I’m sure you have all heard of Nancy Pelosi’s impeccable “market timing” – her 2021 returns for stocks were 45.59% and her option returns were 66.7%. This article aims to shed some light on how we can mirror the trading success of politicians. The debate on insider trading has been an extensive one. But should the scope of “insider trading” be further widened to include policymakers and regulators trading on government information? Further, how can firms and individuals seek to exploit that same information?

Across the world, government officials have the ability to enact policies that can positively and negatively impact the performance of individual companies and markets. This can be done in many ways, for example, via subsidies, tariffs, government contracts, windfall taxes, interventions, bailouts, fiscal policy and the creation of money. I’ll focus on the US and the UK here. Transparency about which officials are purchasing stocks and shares (whilst presiding over legislation that can directly influence this) is difficult to come by in both the US and the UK. House of Commons code of conduct forbids trading with specific information relating to confidential information. The parliamentary investment interests for both Lords and MPs are available to view here and here. (Note, this doesn’t cover chief scientific advisers or advisory staff.)

In the UK, after Liz Truss’s disastrous mini-budget, the firing of policymakers over confidential ministerial leaks, the flows of Russian money into British politics, and numerous Conservative donors shorting the British economy and the pound (e.g., Crispin Odey), I think it is safe to assume there are at least a few rule breakers acting under-the-radar within Parliament. Perhaps the implementation of a US-style disclosure system would be preferable in order to obstruct these activities. This also offers retail and corporate investors new insight into an old fundamental analysis technique: the analysis of policymakers.

Indeed, under the US’s “Stock Trading on Congressional Knowledge Act” all U.S. Senators are obliged to publicly disclose and report any financial transaction they make within 45 days of its occurrence. I personally think this should be reduced to 1 day, as a lot of market movement can happen in 45 days. Regardless, numerous websites, such as Quiver Quant and Unusual Whales, now track and display this information. Information that can be highly useful if implemented into a trading strategy. Similar to court cases, SEC investigations or patent problems, the likelihood of a share-price making a major move from government policy is high. Leap options prove one example of a technique in which one can use this to make great returns.

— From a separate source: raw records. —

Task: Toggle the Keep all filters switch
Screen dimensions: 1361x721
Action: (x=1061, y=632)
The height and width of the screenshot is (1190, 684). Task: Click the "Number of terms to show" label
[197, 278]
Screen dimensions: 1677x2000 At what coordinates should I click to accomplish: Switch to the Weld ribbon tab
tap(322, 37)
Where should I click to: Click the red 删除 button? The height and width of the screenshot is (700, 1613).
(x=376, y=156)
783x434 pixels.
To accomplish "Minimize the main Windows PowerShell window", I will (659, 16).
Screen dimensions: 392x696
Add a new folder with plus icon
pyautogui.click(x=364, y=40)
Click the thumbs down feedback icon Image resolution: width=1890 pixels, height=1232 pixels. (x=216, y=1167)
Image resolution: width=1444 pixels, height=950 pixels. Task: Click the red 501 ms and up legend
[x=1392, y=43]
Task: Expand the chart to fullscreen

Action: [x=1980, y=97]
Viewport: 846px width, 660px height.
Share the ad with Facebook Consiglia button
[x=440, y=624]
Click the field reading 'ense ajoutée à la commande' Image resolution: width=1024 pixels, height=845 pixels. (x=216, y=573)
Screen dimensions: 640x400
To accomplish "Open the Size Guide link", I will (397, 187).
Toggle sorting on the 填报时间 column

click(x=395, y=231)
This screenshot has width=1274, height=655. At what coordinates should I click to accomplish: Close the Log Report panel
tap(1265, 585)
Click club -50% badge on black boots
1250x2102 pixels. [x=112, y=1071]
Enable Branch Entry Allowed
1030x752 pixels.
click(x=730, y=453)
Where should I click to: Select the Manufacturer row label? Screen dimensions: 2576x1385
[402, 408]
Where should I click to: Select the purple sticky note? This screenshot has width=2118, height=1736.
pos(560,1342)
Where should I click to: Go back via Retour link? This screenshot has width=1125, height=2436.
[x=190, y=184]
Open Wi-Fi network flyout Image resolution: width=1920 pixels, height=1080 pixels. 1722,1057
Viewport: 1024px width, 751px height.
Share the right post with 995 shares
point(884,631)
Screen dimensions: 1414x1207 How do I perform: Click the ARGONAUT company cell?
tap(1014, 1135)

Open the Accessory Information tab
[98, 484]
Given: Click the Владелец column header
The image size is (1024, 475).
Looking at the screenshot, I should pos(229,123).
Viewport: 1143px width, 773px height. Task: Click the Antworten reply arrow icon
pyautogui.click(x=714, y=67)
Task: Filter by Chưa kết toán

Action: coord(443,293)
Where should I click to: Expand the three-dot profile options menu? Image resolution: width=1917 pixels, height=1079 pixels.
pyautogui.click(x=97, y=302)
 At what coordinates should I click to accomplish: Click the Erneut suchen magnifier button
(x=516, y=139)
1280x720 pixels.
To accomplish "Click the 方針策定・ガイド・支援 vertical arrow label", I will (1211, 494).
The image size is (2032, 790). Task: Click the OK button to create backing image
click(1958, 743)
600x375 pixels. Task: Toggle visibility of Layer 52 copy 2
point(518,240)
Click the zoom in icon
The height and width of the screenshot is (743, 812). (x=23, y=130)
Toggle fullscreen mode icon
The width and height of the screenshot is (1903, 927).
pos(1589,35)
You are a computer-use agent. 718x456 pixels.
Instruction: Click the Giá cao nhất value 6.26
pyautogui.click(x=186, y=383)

In sum, it’s a big club, and you are not in it. Jokes aside, we need fast and readily accessible information about the assets being bought and sold by policymakers and their family, friends and business associates. Existing transparency solutions are okay, but it is clear we could, and should, do more. Given that we only hear about those who get caught trading illegally, there will be many using loopholes to act within the law, and to exploit the system for their own financial gain.